Guide 3 (Equations, Inequalities, VICS) pg. 187 #12

[vinnieregina]

Hello,

I have a question about #12 in Advanced problem set on pg. 187.

The question reads;

If x does not equal zero, is ((x^2+1)/x)>y?

1)x=y
2)y>0

I said statement 1 alone is sufficient, however the manual says the answer is C.

My reasoning is as follows;

If you multiply both sides of the equation by x, you get either of the following two equations:

If x>0, then x^2+1>x^2
If x<0, then x^2+1<x^2

Based on this information I eliminated x<0 as a possibility because any number +1 will always be larger than itself. That being said I determined x>0 and since x=y, Statement 2 appears to simply restate the information in statement 1. Can some please explain where I am going wrong?

Thanks,
Vinnie

[Ben Ku]

If you multiply both sides of the equation by x, you get either of the following two equations:

If x>0, then x^2+1>x^2
If x<0, then x^2+1<x^2

Based on this information I eliminated x<0 as a possibility because any number +1 will always be larger than itself. That being said I determined x>0 and since x=y

The problem is an issue of logic.
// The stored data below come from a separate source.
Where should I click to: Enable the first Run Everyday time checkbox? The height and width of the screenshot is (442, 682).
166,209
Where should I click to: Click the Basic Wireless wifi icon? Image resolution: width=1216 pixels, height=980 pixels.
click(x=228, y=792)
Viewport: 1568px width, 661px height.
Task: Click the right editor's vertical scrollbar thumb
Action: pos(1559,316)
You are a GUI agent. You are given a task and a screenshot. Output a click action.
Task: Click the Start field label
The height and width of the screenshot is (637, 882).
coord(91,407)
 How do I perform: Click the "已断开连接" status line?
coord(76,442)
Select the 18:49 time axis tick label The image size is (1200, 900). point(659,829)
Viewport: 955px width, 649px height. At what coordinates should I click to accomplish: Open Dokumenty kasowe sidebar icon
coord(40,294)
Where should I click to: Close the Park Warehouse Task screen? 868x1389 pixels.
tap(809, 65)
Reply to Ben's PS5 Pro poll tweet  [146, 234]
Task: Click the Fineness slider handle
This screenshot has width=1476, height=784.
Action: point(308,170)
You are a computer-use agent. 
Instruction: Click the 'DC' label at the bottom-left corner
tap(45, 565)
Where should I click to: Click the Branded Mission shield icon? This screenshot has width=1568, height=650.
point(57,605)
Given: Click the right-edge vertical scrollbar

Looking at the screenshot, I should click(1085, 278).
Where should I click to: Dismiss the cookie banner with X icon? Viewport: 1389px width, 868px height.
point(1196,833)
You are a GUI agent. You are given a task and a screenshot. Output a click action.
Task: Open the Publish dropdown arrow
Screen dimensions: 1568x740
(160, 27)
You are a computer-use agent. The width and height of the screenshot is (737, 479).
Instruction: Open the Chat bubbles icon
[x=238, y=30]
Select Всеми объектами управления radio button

You eliminated the options where x < 0 because the inequality doesn't make sense. However, rather than eliminating it, this statement really is telling you that if x < 0, then your original inequality is wrong, so the answer is No.

In other words, you really should be saying "If x < 0, then the answer to the question is NO." Likewise, when considering the first possibility, we would say "If x > 0, then the answer to the question is YES" because mathematically it works.

Because we don't know if x is positive or negative, then statement (1) is insufficient.

Hope that makes sense.

[tomslawsky]

I thought of it this way:

since X=Y AND X is positive, you have :

is ((X^2) +1)/X >X

Since X is positive, multiply both sides by X and the inequality (due to X being positive) DOES NOT FLIP.

therefore, X squared plus one in this case is greater than X squared, therefore the answer is "C".

The key is to recognize that since X is positive, you can multiply both sides and retain the direction of the inequality.

At least, I think.

[Ben Ku]

I thought of it this way:

since X=Y AND X is positive, you have :

is ((X^2) +1)/X >X

Since X is positive, multiply both sides by X and the inequality (due to X being positive) DOES NOT FLIP.

therefore, X squared plus one in this case is greater than X squared, therefore the answer is "C".

The key is to recognize that since X is positive, you can multiply both sides and retain the direction of the inequality.

At least, I think.

If you're evaluating both statements together, then we know x is positive because y is positive and x = y. This approach is fine, however, we need to be careful we don't jump to (C) before evaluating (1) and (2) independently.